- **REQUIRED WORK**
Write out these lines again, switching every "Image resolution" to "Screen size" and leaving everything else unchanged.

Segment Start: RECORDS SUPPLIED

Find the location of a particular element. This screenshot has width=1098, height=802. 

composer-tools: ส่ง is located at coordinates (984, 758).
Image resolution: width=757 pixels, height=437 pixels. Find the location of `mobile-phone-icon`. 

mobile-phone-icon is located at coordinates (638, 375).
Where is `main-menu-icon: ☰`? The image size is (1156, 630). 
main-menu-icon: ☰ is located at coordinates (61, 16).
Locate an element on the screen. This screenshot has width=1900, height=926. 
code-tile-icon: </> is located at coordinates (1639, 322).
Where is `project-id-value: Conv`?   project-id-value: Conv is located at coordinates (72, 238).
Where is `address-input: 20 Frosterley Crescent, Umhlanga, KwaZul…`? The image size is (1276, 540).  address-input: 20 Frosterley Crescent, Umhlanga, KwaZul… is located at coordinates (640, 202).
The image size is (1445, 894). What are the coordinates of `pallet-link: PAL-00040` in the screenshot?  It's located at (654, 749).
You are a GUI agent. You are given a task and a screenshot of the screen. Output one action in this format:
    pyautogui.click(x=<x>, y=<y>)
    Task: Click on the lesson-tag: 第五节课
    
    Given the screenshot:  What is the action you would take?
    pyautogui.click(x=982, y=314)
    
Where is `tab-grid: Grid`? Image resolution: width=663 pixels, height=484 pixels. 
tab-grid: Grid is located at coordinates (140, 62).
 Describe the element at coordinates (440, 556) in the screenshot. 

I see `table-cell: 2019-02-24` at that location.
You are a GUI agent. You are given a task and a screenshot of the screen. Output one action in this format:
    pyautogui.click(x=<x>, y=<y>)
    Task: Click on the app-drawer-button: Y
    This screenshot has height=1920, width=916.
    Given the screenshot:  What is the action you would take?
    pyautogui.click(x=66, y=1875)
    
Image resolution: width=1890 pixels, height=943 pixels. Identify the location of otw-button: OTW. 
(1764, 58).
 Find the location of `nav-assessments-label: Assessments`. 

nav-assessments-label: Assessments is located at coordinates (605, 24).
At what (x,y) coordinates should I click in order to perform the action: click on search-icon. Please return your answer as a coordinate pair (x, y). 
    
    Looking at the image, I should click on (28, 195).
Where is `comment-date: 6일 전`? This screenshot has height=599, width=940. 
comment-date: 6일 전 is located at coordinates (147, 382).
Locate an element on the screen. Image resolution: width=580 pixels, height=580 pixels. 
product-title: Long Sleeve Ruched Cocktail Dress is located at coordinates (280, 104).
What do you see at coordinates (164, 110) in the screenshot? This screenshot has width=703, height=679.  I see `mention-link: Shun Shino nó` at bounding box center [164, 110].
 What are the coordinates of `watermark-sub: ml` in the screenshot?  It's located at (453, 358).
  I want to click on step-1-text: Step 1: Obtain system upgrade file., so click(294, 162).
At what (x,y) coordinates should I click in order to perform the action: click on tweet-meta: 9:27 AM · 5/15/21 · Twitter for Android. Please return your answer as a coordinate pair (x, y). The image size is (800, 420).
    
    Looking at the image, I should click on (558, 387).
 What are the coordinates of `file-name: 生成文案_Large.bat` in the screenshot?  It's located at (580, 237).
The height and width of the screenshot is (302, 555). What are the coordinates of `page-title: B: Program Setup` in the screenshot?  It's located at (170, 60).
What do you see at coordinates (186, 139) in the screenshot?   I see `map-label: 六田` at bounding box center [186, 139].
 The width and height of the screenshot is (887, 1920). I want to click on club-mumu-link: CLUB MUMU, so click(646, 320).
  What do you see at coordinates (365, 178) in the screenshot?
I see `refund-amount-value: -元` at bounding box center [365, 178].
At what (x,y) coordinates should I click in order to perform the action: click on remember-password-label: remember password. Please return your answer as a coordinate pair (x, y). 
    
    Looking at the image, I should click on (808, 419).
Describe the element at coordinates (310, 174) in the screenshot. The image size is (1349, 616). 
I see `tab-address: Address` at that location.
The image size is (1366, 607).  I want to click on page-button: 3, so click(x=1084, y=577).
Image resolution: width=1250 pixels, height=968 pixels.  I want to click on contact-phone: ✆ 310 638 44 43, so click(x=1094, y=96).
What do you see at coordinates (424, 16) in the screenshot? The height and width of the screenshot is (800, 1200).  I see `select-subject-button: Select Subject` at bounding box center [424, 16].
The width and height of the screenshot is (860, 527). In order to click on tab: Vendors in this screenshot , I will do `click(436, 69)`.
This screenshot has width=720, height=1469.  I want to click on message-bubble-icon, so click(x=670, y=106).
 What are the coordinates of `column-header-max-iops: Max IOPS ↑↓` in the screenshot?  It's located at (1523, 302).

Segment End: RECORDS SUPPLIED

- **WRITTEN ANSWER**
Find the location of a particular element. This screenshot has width=1098, height=802. 

composer-tools: ส่ง is located at coordinates (984, 758).
Screen size: width=757 pixels, height=437 pixels. Find the location of `mobile-phone-icon`. 

mobile-phone-icon is located at coordinates (638, 375).
Where is `main-menu-icon: ☰`? The image size is (1156, 630). 
main-menu-icon: ☰ is located at coordinates (61, 16).
Locate an element on the screen. This screenshot has width=1900, height=926. 
code-tile-icon: </> is located at coordinates (1639, 322).
Where is `project-id-value: Conv`?   project-id-value: Conv is located at coordinates (72, 238).
Where is `address-input: 20 Frosterley Crescent, Umhlanga, KwaZul…`? The image size is (1276, 540).  address-input: 20 Frosterley Crescent, Umhlanga, KwaZul… is located at coordinates (640, 202).
The image size is (1445, 894). What are the coordinates of `pallet-link: PAL-00040` in the screenshot?  It's located at (654, 749).
You are a GUI agent. You are given a task and a screenshot of the screen. Output one action in this format:
    pyautogui.click(x=<x>, y=<y>)
    Task: Click on the lesson-tag: 第五节课
    
    Given the screenshot:  What is the action you would take?
    pyautogui.click(x=982, y=314)
    
Where is `tab-grid: Grid`? Screen size: width=663 pixels, height=484 pixels. 
tab-grid: Grid is located at coordinates (140, 62).
 Describe the element at coordinates (440, 556) in the screenshot. 

I see `table-cell: 2019-02-24` at that location.
You are a GUI agent. You are given a task and a screenshot of the screen. Output one action in this format:
    pyautogui.click(x=<x>, y=<y>)
    Task: Click on the app-drawer-button: Y
    This screenshot has height=1920, width=916.
    Given the screenshot:  What is the action you would take?
    pyautogui.click(x=66, y=1875)
    
Screen size: width=1890 pixels, height=943 pixels. Identify the location of otw-button: OTW. 
(1764, 58).
 Find the location of `nav-assessments-label: Assessments`. 

nav-assessments-label: Assessments is located at coordinates (605, 24).
At what (x,y) coordinates should I click in order to perform the action: click on search-icon. Please return your answer as a coordinate pair (x, y). 
    
    Looking at the image, I should click on (28, 195).
Where is `comment-date: 6일 전`? This screenshot has height=599, width=940. 
comment-date: 6일 전 is located at coordinates (147, 382).
Locate an element on the screen. Screen size: width=580 pixels, height=580 pixels. 
product-title: Long Sleeve Ruched Cocktail Dress is located at coordinates (280, 104).
What do you see at coordinates (164, 110) in the screenshot? This screenshot has width=703, height=679.  I see `mention-link: Shun Shino nó` at bounding box center [164, 110].
 What are the coordinates of `watermark-sub: ml` in the screenshot?  It's located at (453, 358).
  I want to click on step-1-text: Step 1: Obtain system upgrade file., so click(294, 162).
At what (x,y) coordinates should I click in order to perform the action: click on tweet-meta: 9:27 AM · 5/15/21 · Twitter for Android. Please return your answer as a coordinate pair (x, y). The image size is (800, 420).
    
    Looking at the image, I should click on (558, 387).
 What are the coordinates of `file-name: 生成文案_Large.bat` in the screenshot?  It's located at (580, 237).
The height and width of the screenshot is (302, 555). What are the coordinates of `page-title: B: Program Setup` in the screenshot?  It's located at (170, 60).
What do you see at coordinates (186, 139) in the screenshot?   I see `map-label: 六田` at bounding box center [186, 139].
 The width and height of the screenshot is (887, 1920). I want to click on club-mumu-link: CLUB MUMU, so click(646, 320).
  What do you see at coordinates (365, 178) in the screenshot?
I see `refund-amount-value: -元` at bounding box center [365, 178].
At what (x,y) coordinates should I click in order to perform the action: click on remember-password-label: remember password. Please return your answer as a coordinate pair (x, y). 
    
    Looking at the image, I should click on (808, 419).
Describe the element at coordinates (310, 174) in the screenshot. The image size is (1349, 616). 
I see `tab-address: Address` at that location.
The image size is (1366, 607).  I want to click on page-button: 3, so click(x=1084, y=577).
Screen size: width=1250 pixels, height=968 pixels.  I want to click on contact-phone: ✆ 310 638 44 43, so click(x=1094, y=96).
What do you see at coordinates (424, 16) in the screenshot? The height and width of the screenshot is (800, 1200).  I see `select-subject-button: Select Subject` at bounding box center [424, 16].
The width and height of the screenshot is (860, 527). In order to click on tab: Vendors in this screenshot , I will do `click(436, 69)`.
This screenshot has width=720, height=1469.  I want to click on message-bubble-icon, so click(x=670, y=106).
 What are the coordinates of `column-header-max-iops: Max IOPS ↑↓` in the screenshot?  It's located at (1523, 302).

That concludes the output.